Data >>
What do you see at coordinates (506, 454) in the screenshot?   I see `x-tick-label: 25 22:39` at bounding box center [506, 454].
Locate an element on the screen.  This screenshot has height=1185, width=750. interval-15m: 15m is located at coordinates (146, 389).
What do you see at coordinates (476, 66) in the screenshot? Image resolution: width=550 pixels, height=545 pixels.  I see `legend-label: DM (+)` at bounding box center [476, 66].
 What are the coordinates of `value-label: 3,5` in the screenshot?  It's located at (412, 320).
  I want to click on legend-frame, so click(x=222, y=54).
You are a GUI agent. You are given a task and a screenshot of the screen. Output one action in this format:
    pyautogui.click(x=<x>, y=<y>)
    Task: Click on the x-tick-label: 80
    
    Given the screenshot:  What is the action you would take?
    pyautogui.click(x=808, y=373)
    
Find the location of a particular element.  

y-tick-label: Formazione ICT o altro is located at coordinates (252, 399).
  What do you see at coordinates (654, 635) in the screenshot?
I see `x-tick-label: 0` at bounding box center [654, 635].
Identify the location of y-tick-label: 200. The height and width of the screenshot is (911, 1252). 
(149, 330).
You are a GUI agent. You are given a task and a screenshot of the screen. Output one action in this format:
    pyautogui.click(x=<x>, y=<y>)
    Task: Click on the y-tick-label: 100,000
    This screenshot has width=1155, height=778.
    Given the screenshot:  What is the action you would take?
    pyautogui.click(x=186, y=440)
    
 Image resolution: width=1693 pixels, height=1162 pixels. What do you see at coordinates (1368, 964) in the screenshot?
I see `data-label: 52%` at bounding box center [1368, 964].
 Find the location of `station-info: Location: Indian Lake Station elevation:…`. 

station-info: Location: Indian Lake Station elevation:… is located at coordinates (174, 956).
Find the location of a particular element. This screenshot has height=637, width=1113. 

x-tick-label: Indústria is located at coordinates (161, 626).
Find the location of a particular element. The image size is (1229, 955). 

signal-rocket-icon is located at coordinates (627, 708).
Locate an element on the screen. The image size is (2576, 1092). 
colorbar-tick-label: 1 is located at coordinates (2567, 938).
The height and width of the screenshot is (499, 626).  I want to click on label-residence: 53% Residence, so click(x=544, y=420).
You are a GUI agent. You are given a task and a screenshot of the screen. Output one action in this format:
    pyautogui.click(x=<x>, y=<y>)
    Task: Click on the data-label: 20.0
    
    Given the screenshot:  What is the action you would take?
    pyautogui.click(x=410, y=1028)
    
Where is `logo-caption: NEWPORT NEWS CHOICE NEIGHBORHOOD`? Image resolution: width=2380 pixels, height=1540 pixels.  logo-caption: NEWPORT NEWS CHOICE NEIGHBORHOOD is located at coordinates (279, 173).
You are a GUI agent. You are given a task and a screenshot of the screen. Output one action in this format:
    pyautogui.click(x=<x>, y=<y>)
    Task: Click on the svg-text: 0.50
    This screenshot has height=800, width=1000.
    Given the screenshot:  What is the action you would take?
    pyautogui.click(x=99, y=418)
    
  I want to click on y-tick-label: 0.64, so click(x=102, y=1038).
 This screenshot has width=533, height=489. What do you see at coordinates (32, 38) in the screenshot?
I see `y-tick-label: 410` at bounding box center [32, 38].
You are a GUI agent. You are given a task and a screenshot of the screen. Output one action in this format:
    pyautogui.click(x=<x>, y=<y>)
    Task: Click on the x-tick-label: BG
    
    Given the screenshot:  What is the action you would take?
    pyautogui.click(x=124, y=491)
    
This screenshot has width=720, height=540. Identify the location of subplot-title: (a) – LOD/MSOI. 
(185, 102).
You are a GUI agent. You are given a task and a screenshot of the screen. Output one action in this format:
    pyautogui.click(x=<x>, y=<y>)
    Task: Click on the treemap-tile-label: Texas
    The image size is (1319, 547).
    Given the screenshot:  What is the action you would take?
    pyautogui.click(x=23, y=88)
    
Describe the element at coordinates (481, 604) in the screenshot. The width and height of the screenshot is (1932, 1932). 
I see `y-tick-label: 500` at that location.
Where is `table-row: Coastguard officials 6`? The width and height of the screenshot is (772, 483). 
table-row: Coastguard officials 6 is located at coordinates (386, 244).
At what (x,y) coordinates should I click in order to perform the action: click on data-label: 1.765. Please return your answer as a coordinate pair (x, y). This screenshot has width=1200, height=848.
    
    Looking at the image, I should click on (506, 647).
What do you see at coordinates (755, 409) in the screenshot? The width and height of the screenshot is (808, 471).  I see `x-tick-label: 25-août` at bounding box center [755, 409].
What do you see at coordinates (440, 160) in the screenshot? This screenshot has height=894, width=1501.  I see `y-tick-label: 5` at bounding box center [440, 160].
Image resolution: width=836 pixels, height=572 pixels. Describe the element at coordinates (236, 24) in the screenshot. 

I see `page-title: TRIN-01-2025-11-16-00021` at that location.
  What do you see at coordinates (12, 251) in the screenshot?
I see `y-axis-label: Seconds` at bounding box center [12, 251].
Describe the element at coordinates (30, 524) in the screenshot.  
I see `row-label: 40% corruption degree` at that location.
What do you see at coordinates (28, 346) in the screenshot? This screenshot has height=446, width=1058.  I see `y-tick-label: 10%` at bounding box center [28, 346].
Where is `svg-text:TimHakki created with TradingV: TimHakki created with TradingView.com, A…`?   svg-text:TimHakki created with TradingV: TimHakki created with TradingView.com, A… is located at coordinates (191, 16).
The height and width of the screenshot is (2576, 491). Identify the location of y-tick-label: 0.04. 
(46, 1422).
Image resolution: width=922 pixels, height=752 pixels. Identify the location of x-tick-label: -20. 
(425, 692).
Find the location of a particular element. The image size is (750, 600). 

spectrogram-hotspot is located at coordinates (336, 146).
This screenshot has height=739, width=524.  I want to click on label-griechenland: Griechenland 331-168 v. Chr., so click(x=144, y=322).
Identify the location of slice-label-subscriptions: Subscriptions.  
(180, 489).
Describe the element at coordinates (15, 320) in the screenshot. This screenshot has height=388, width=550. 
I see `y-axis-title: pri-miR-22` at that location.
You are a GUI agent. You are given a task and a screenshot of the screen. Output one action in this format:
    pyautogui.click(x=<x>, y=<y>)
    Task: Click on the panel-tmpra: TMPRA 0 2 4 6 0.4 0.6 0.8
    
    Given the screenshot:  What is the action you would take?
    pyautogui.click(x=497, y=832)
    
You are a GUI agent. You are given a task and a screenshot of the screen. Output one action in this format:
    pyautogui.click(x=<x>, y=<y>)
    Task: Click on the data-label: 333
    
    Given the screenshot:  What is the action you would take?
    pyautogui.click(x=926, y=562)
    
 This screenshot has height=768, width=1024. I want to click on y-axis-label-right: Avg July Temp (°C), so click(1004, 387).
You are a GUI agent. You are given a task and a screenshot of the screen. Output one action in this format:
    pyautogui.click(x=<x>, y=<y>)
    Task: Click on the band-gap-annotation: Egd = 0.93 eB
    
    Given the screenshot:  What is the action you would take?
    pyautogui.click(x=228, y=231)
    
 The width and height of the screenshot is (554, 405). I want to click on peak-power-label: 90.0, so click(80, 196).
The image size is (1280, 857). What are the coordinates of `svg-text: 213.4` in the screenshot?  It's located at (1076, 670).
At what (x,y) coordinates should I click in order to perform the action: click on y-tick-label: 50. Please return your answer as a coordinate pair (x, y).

Exercise objective >>
Reproduce the stretch of material above, from the line containing "What do you see at coordinates (28, 346)" through the line containing "(46, 1422).", without changing a character.

Solved exercise >>
What do you see at coordinates (28, 346) in the screenshot? This screenshot has height=446, width=1058.  I see `y-tick-label: 10%` at bounding box center [28, 346].
Where is `svg-text:TimHakki created with TradingV: TimHakki created with TradingView.com, A…`?   svg-text:TimHakki created with TradingV: TimHakki created with TradingView.com, A… is located at coordinates (191, 16).
The height and width of the screenshot is (2576, 491). Identify the location of y-tick-label: 0.04. 
(46, 1422).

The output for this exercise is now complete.